Document excerpt:
· · · · · · ·

Malaria Home > Malaria Treatment
If treatment is delayed, malaria can be a severe, potentially fatal disease. Examples of medications used to treat the disease include chloroquine, mefloquine, doxycycline, and quinine. In some cases, treatment may also involve primaquine, a medication that is used to help prevent relapses of malaria.
The key to malaria treatment is starting early. With early treatment, malaria can be cured and the serious effects of malaria can be prevented. If treatment is delayed, it can be a severe, potentially fatal disease (especially when caused by Plasmodium falciparum).
The specific malaria treatment recommended will depend on:
- The type (species) of the infecting parasite
- The area where the infection was acquired
- The severity of malaria symptoms
- The patient's age
- Any other illnesses or conditions
- Pregnancy
- Drug allergies
- Other medications taken by the patient.
Treating malaria involves malaria medication. The specific medicine used to treat the disease will depend on the factors listed above.
In areas where malaria is common, for uncomplicated malaria cases, treatment does not require a stay in the hospital; however, serious cases of malaria usually do need to be treated in the hospital. In areas where malaria is not common, patients should stay in the hospital to receive their treatment.

· · · · · · ·

Data below:

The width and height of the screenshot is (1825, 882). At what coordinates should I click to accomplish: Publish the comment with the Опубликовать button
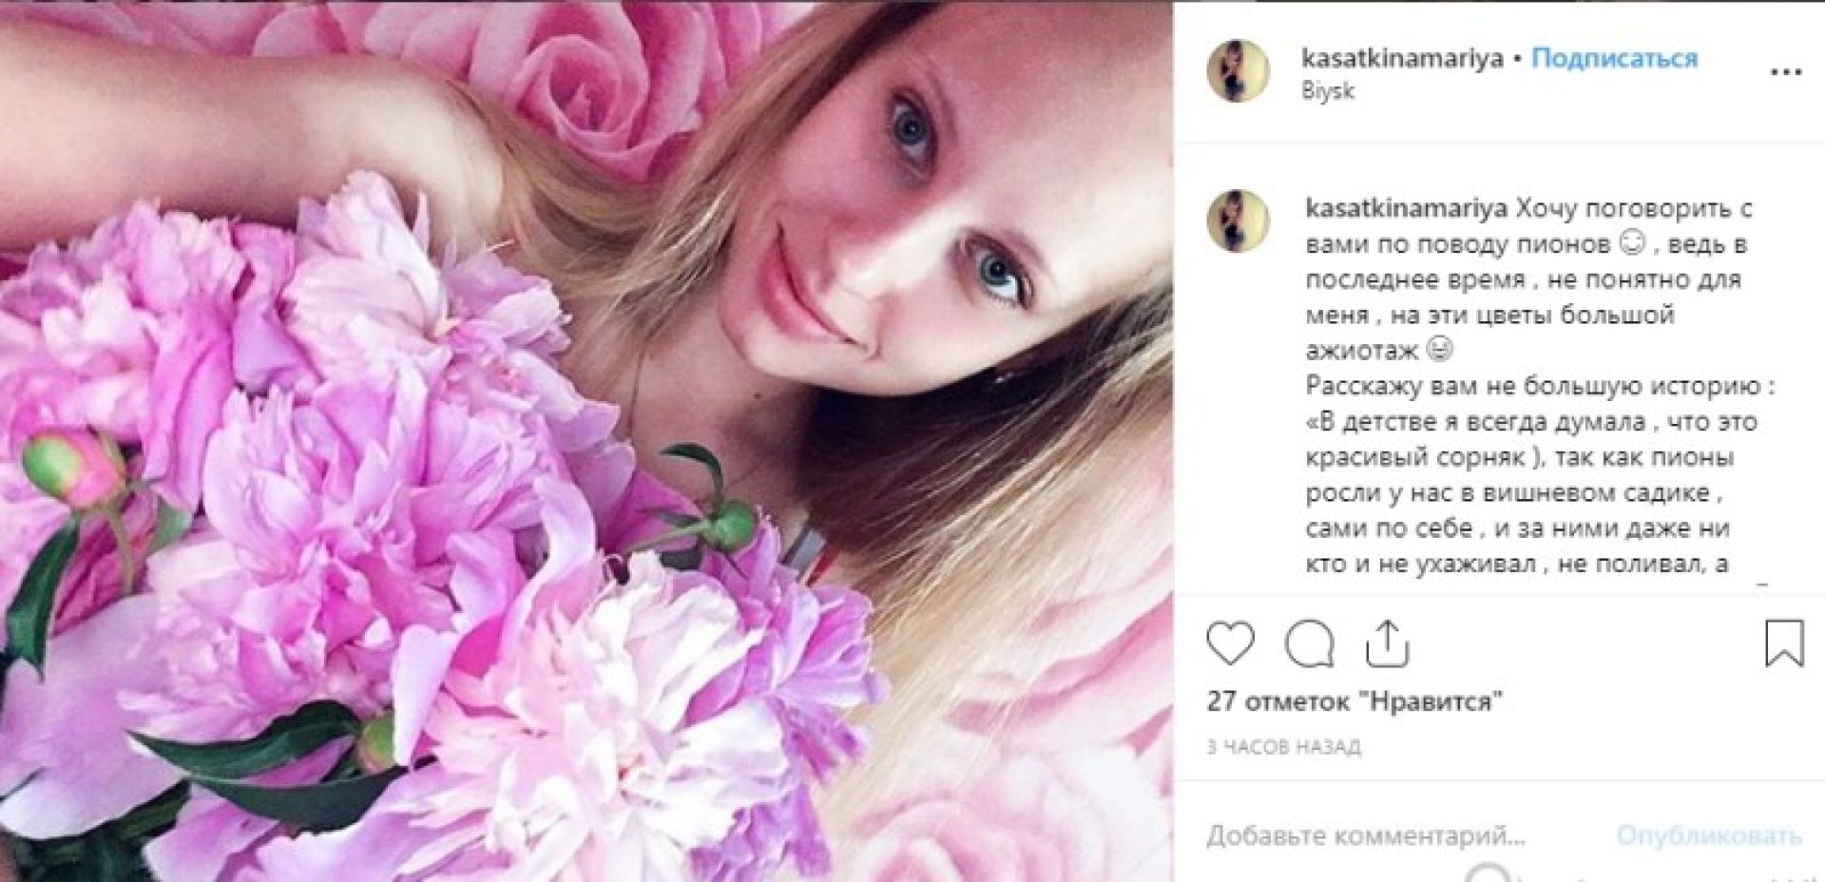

· · · · · · ·

Exercises:
**a)** According to the malaria treatment text, what is primaquine used for?
**b)** Continue the malaria treatment text, starting after its final sentence.

Results for each task:
**a)** Primaquine is used to help prevent relapses of malaria.

**b)**
There are a number of different types of malaria medicine that the healthcare provider can recommend. Most of the time, these medications can be taken by mouth. Patients with severe Plasmodium falciparum malaria, or who cannot take medications by mouth, can be given the treatment through an intravenous line (IV). In some countries (but not the United States), some antimalarial drugs are found in suppository form.
Specific medications used for treating malaria include:
- Chloroquine
- Mefloquine (Lariam®)
- Atovaquone-proguanil (Malarone®)
- Sulfadoxine-pyrimethamine (Fansidar®)
- Quinine
- Doxycycline
- Artemisin derivatives (not licensed for use in the United States, but often found overseas).
In addition, the medication primaquine can be used to treat the forms of malaria parasites that may lay dormant in the liver; it can help prevent malaria relapses such parasites may cause. Pregnant women should not take primaquine. Also, people who are deficient in G6PD (glucose-6-phosphate dehydrogenase) should not take the drug. Patients should not take primaquine until a screening test has excluded G6PD deficiency.